━━━ RECORDS PROVIDED ━━━

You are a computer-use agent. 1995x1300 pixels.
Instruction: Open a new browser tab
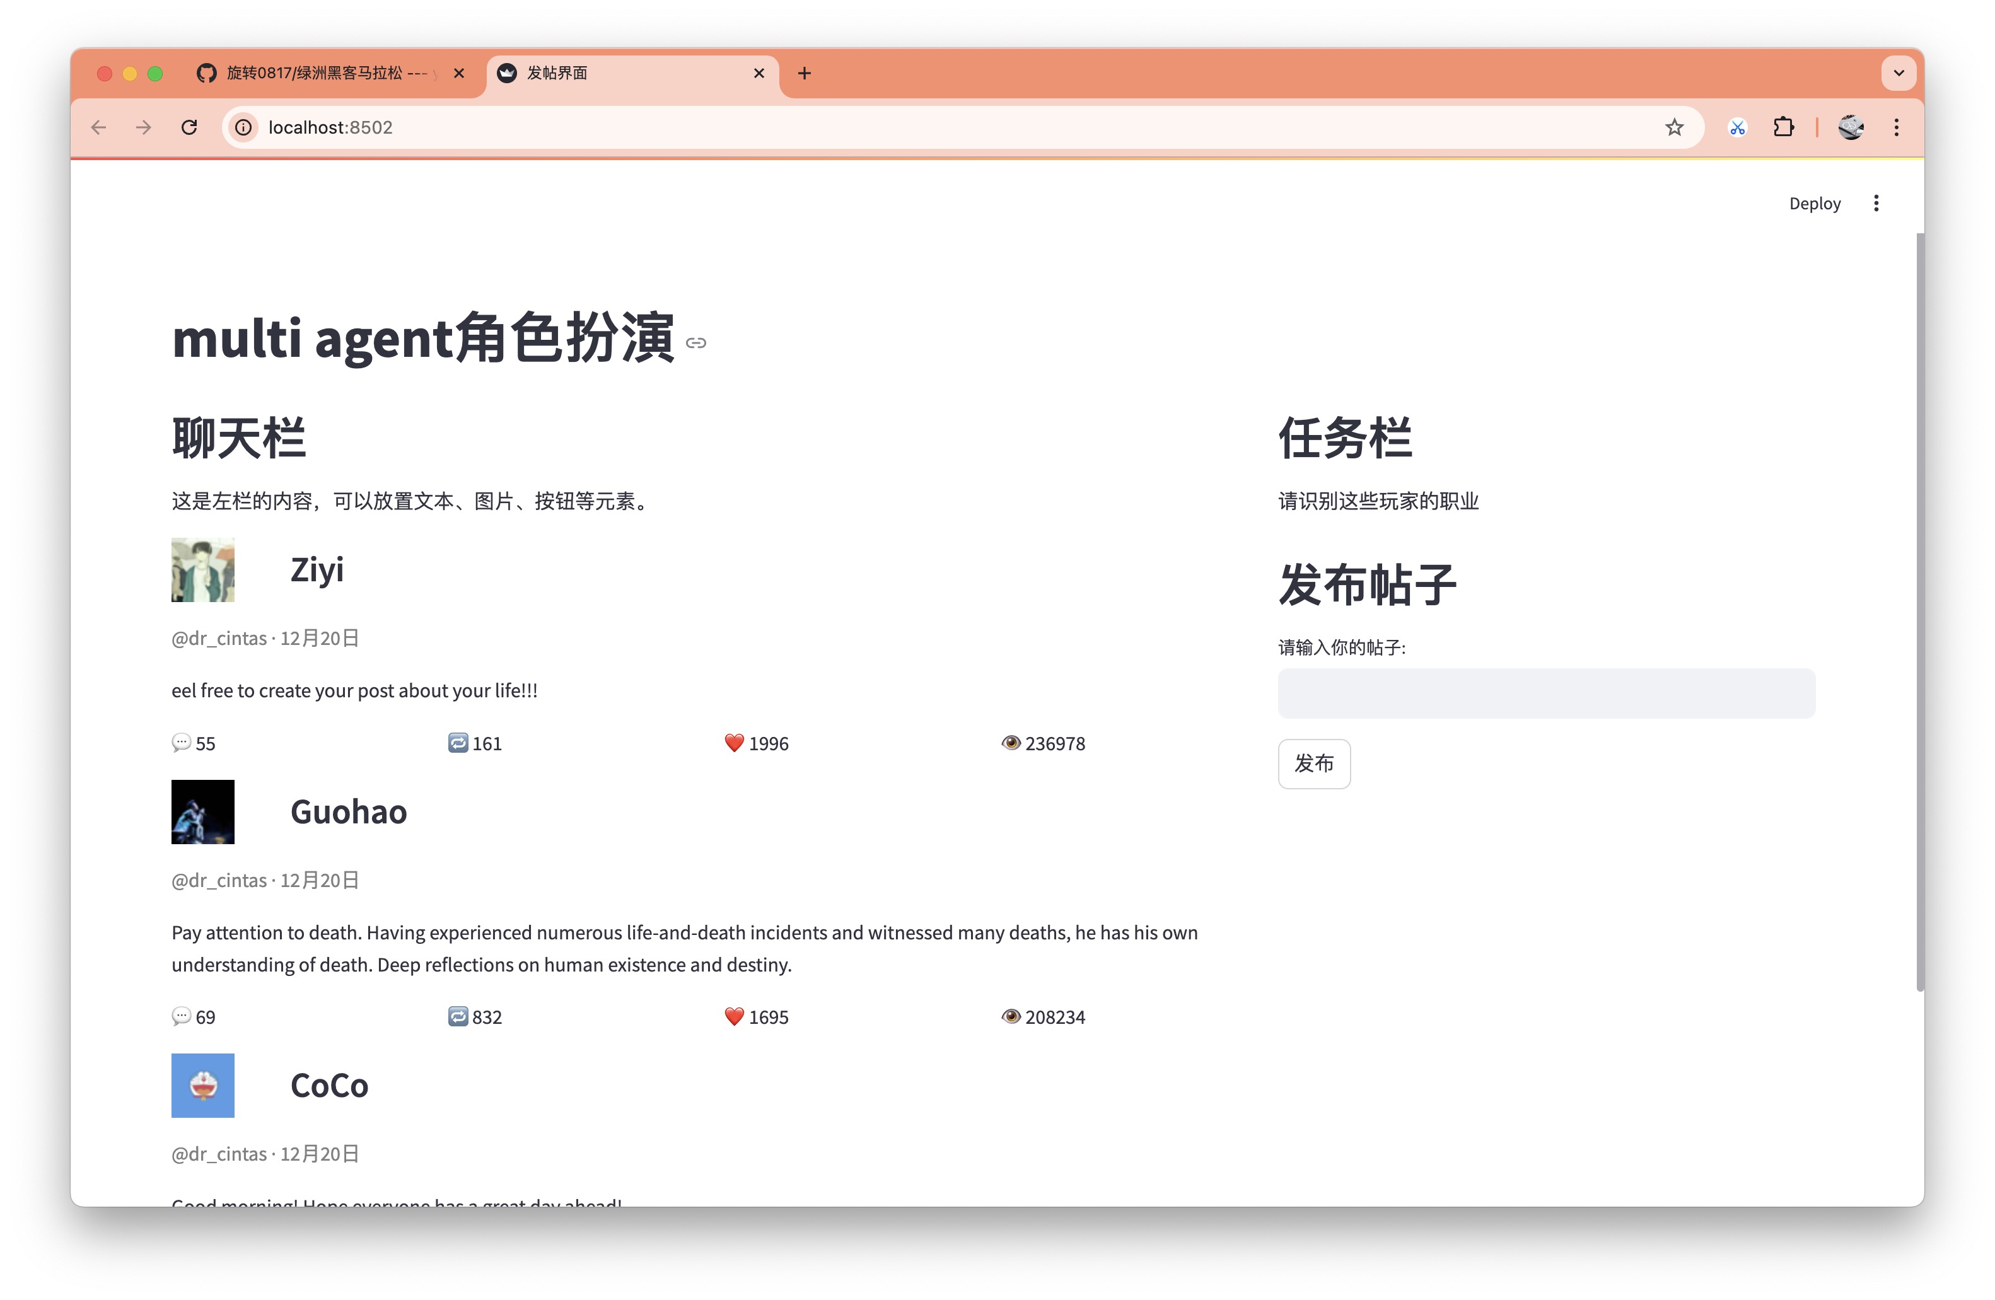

━━━
━━━ RECORDS PROVIDED ━━━

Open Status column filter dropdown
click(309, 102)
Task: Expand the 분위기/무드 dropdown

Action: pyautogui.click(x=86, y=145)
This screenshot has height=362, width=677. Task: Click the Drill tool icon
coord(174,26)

━━━

For the material above, reproduce exactly the lines from the line with "You are a computer-use" to the line with "Instruction: Open a new browser tab", inclusive, and exclude all others.

You are a computer-use agent. 1995x1300 pixels.
Instruction: Open a new browser tab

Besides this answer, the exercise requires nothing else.